You can set an expiration date at creation time. API keys do not expire by default — they stay active until you revoke them. Set an expiration if you want the key to stop working automatically after a certain date.
5

Copy the token immediately

Click Create. Navis Ops shows the full token exactly once. Copy it now — it starts with nops_ and will not be shown again.
If you lose an API key, you cannot retrieve it. Revoke the existing key and create a new one.

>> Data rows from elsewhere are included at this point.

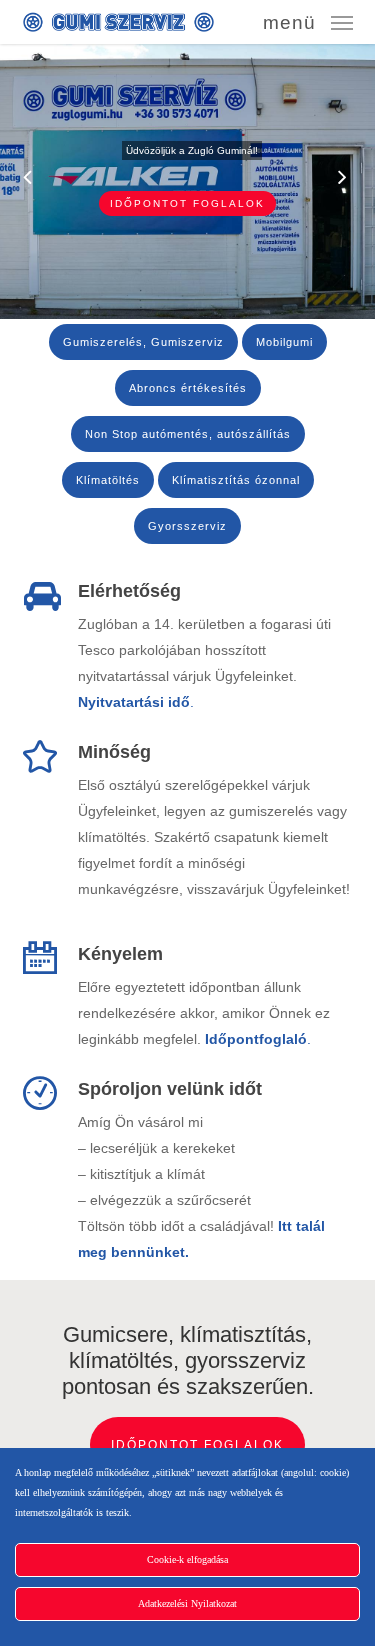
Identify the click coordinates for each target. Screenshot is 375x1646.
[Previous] (15, 179)
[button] (308, 21)
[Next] (360, 179)
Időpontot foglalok (187, 203)
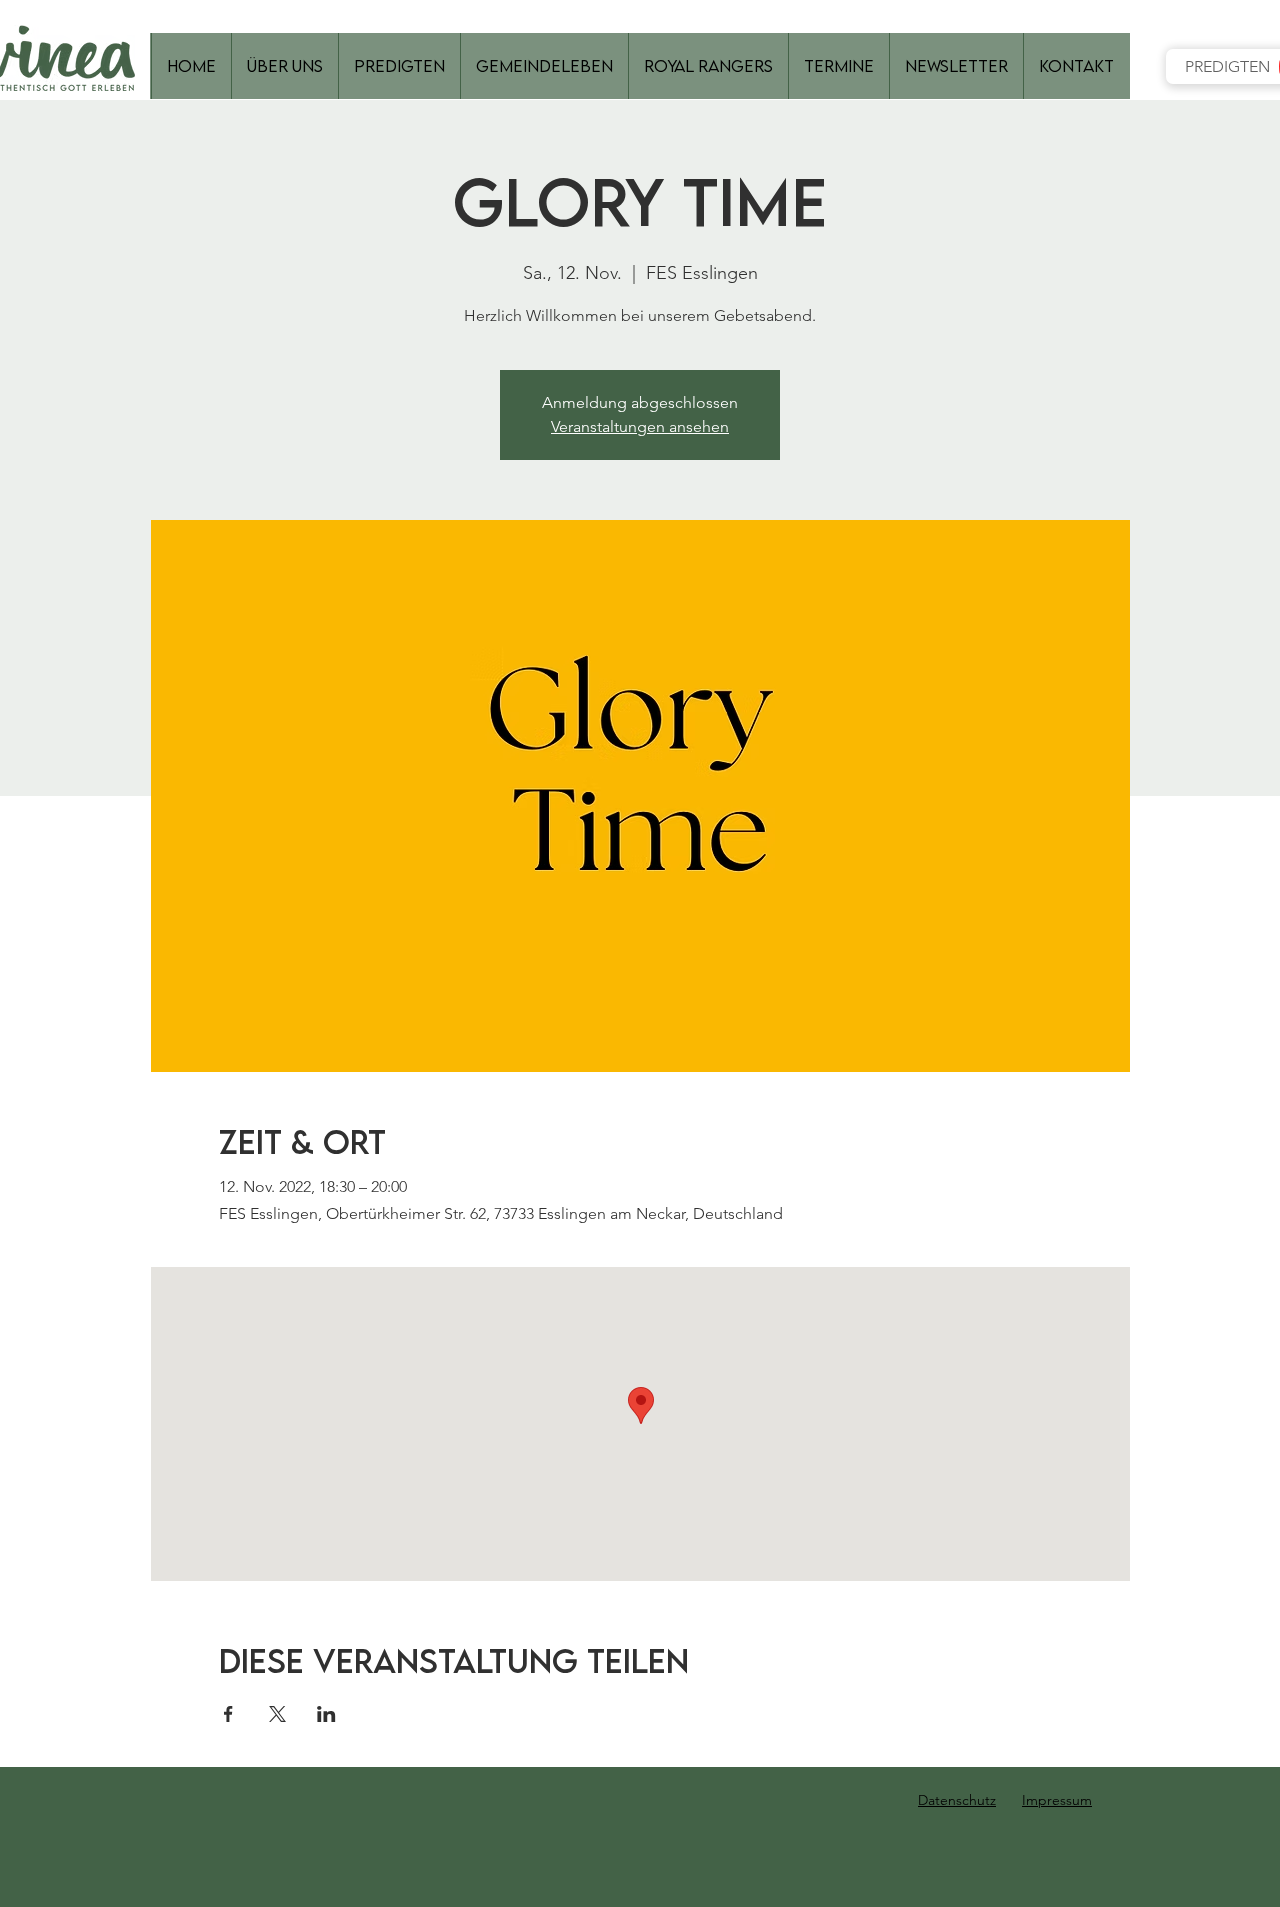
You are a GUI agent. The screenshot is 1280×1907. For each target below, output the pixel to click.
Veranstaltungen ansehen (640, 426)
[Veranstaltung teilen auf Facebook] (228, 1714)
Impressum (1057, 1800)
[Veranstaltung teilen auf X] (277, 1714)
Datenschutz (957, 1800)
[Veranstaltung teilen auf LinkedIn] (326, 1714)
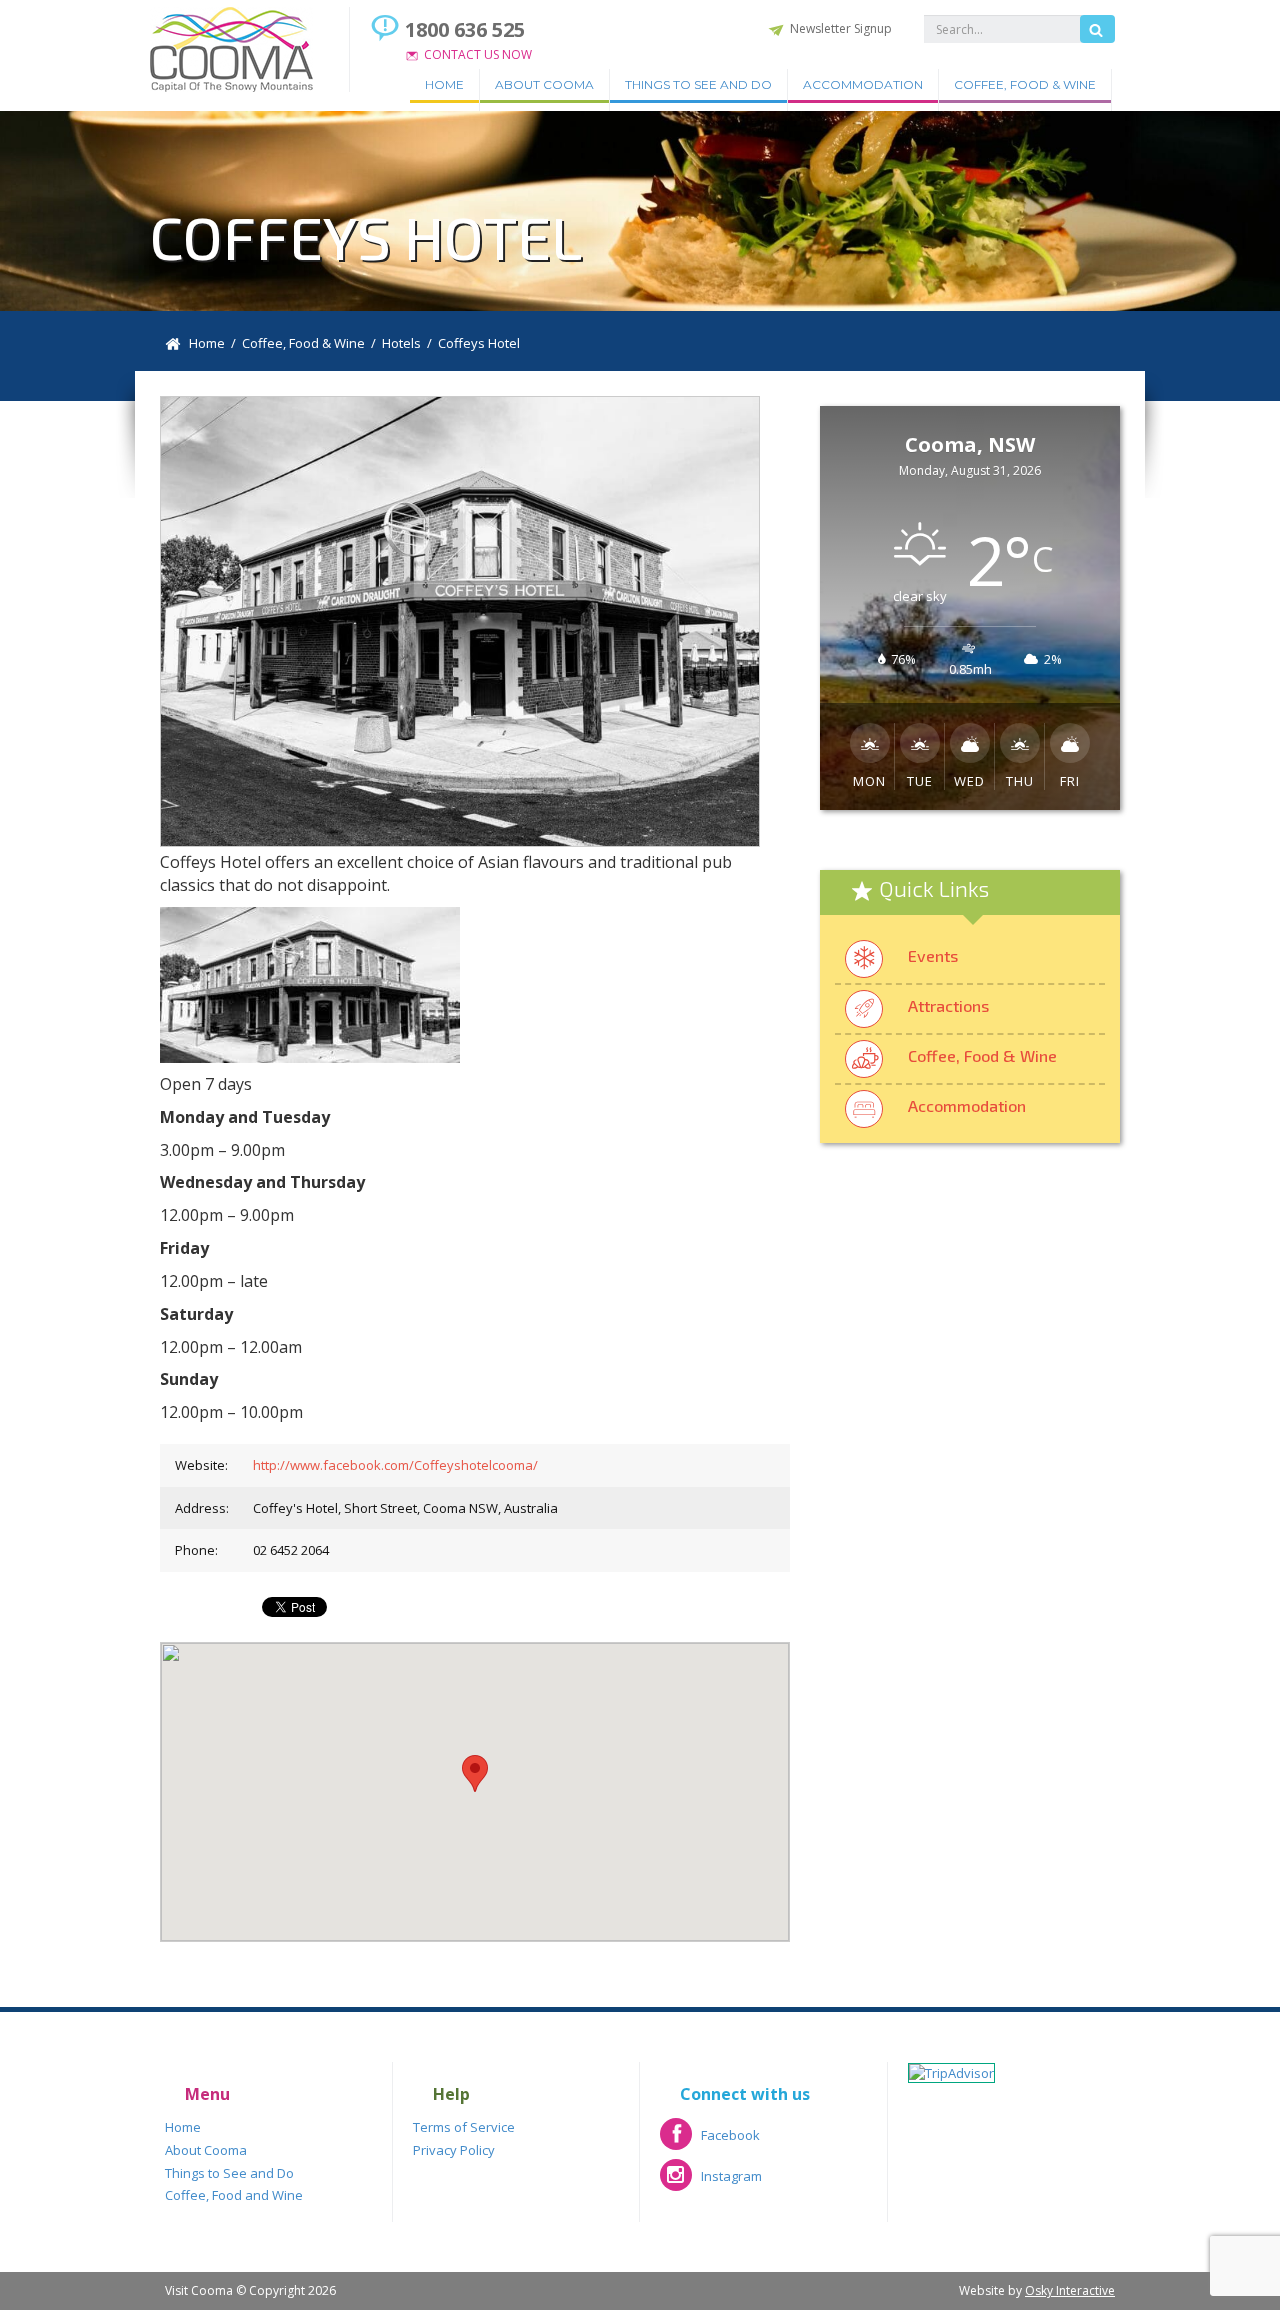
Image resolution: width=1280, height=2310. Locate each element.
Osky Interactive (1070, 2290)
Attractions (948, 1005)
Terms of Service (464, 2127)
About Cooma (544, 84)
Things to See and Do (698, 84)
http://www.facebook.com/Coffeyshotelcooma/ (395, 1465)
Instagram (711, 2182)
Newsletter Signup (841, 28)
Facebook (710, 2141)
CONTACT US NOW (478, 54)
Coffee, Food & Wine (1025, 84)
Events (933, 955)
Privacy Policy (454, 2150)
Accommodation (863, 84)
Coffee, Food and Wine (234, 2195)
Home (444, 84)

Using an API key in requests

Pass the token in the Authorization header as a bearer credential on every request:
Authorization: Bearer nops_your_token_here

Example: calling the MCP server

curl https://<your-supabase-project>.supabase.co/functions/v1/mcp-server-v2 \
  -H "Authorization: Bearer nops_your_token_here" \
  -H "Content-Type: application/json" \
  -d '{
    "jsonrpc": "2.0",
    "id": 1,
    "method": "tools/list",
    "params": {}
  }'

Example: AI client configuration

Most AI clients accept a static header for MCP server authentication. The exact configuration format varies by client — check your client’s documentation for its MCP config file syntax. The key fields are always:
  • Server URL: https://<your-supabase-project>.supabase.co/functions/v1/mcp-server-v2
  • Authorization header: Bearer nops_your_token_here
{
  "mcpServers": {
    "navis-ops": {
      "url": "https://<your-supabase-project>.supabase.co/functions/v1/mcp-server-v2",
      "headers": {
        "Authorization": "Bearer nops_your_token_here"
      }
    }
  }
}

Managing API keys

Viewing active keys

All your active API keys appear in Settings → Connected Apps. Each row shows the key name, scope, creation date, expiration date (if set), and the last time the key was used.

Revoking a key

To revoke a key, click Revoke next to it in Settings → Connected Apps. Revocation is immediate — the next request using that key returns a 401 Unauthorized response.
Use separate API keys for each client or integration. That way, if you need to revoke one, you do not affect the others.

Best practices

  • One key per client. Create a separate key for each AI assistant, script, or integration. This makes it easy to revoke access for one client without disrupting others.
  • Use read-only scope when possible. If your integration only needs to read data, create a mcp:read key. Reserve mcp:write keys for integrations that need to create or modify workspace data.
  • Set an expiration for temporary use. If you’re creating a key for a short-lived script or test, set an expiration date so the key automatically becomes inactive when you no longer need it.
  • Store keys as environment variables. Never hard-code an API key in source code. Use environment variables or a secrets manager.
  • Revoke keys you no longer use. Inactive keys still grant access. Revoke them when the integration is retired.